- **Lesetext**
Die Schlussanträge werfen diverse Fragen auf (was logisch ist, da der GA sich im Wesentlichen an die unter II. genannten Urteile des EuGH anlehnt, die diese Fragen ebenso aufgeworfen haben – m.E. ohne sie zu beantworten[18]).

[18] Vgl. von Streit/Streit, UR 2020, 525.

1. Verbrauchbarer Vorteil

Vorteil = Parkplatz: Nach ständiger Rechtsprechung des EuGH liegt eine Leistung im Sinne des Mehrwertsteuerrechts (nur) dann vor, wenn der Leistungsempfänger durch das Tätigwerden des Leistenden einen Vorteil erhält, der zu einem Verbrauch im Sinn des gemeinsamen Mehrwertsteuerrechts führt.[19] Einen solchen Vorteil erlangt der Nutzer im vorliegenden Fall allein durch die Möglichkeit sein Fahrzeug auf einem Parkplatz abstellen zu können (wenn man einmal außen vor lässt, dass der Nutzer auch das Recht erwirbt, in den Genuss der Erfüllung der sich aus dem Parkvertrag ergebenden Verpflichtungen zu kommen[20]).

- **Gesammeltes Material**
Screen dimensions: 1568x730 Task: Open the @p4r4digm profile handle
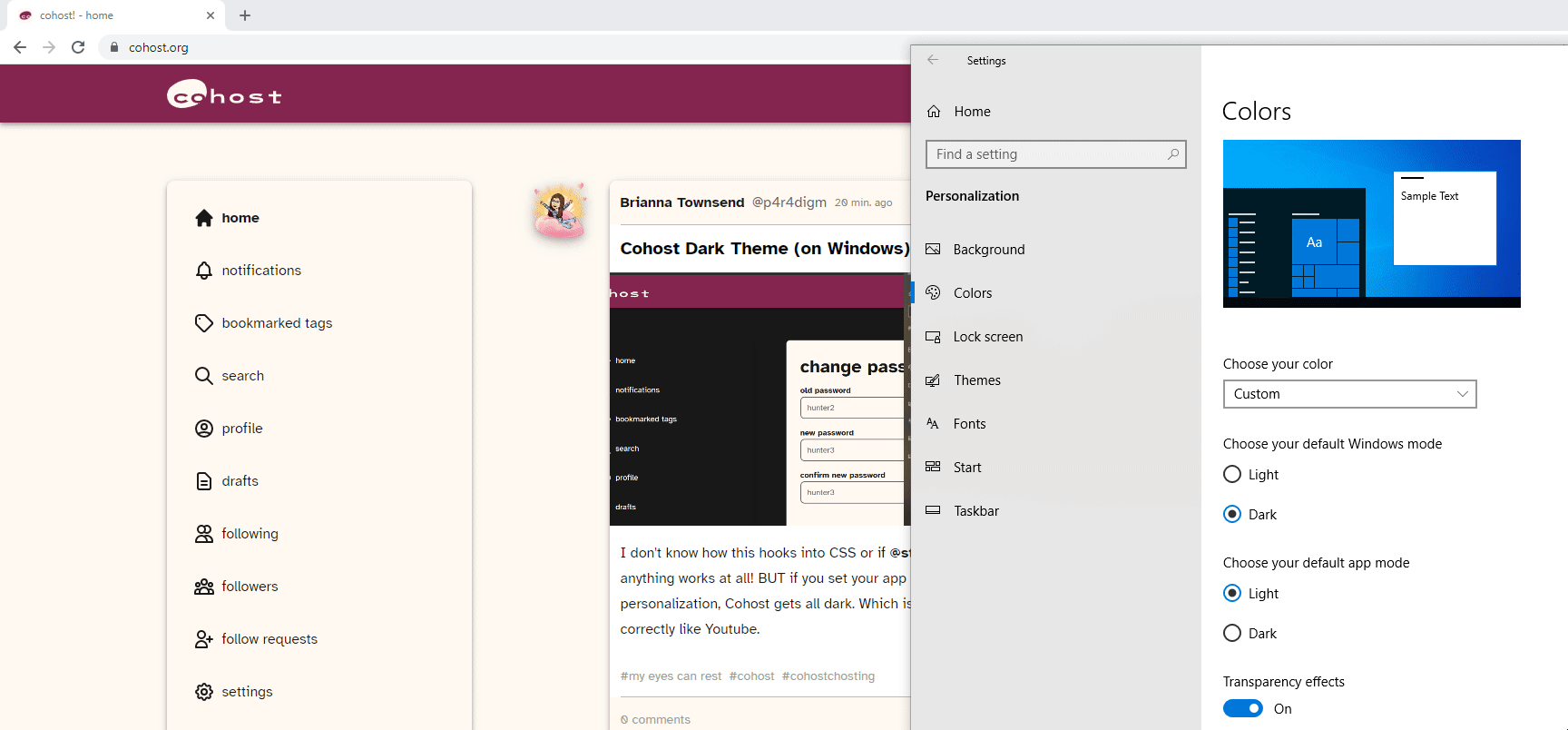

- **Arbeitsanweisung**
Geben Sie den Abschnitt des Lesetexts, der mit „1. Verbrauchbarer Vorteil“ beginnt und mit „Verpflichtungen zu kommen[20]).“ endet, wörtlich wieder.

- **Aufgabenlösung**
1. Verbrauchbarer Vorteil

Vorteil = Parkplatz: Nach ständiger Rechtsprechung des EuGH liegt eine Leistung im Sinne des Mehrwertsteuerrechts (nur) dann vor, wenn der Leistungsempfänger durch das Tätigwerden des Leistenden einen Vorteil erhält, der zu einem Verbrauch im Sinn des gemeinsamen Mehrwertsteuerrechts führt.[19] Einen solchen Vorteil erlangt der Nutzer im vorliegenden Fall allein durch die Möglichkeit sein Fahrzeug auf einem Parkplatz abstellen zu können (wenn man einmal außen vor lässt, dass der Nutzer auch das Recht erwirbt, in den Genuss der Erfüllung der sich aus dem Parkvertrag ergebenden Verpflichtungen zu kommen[20]).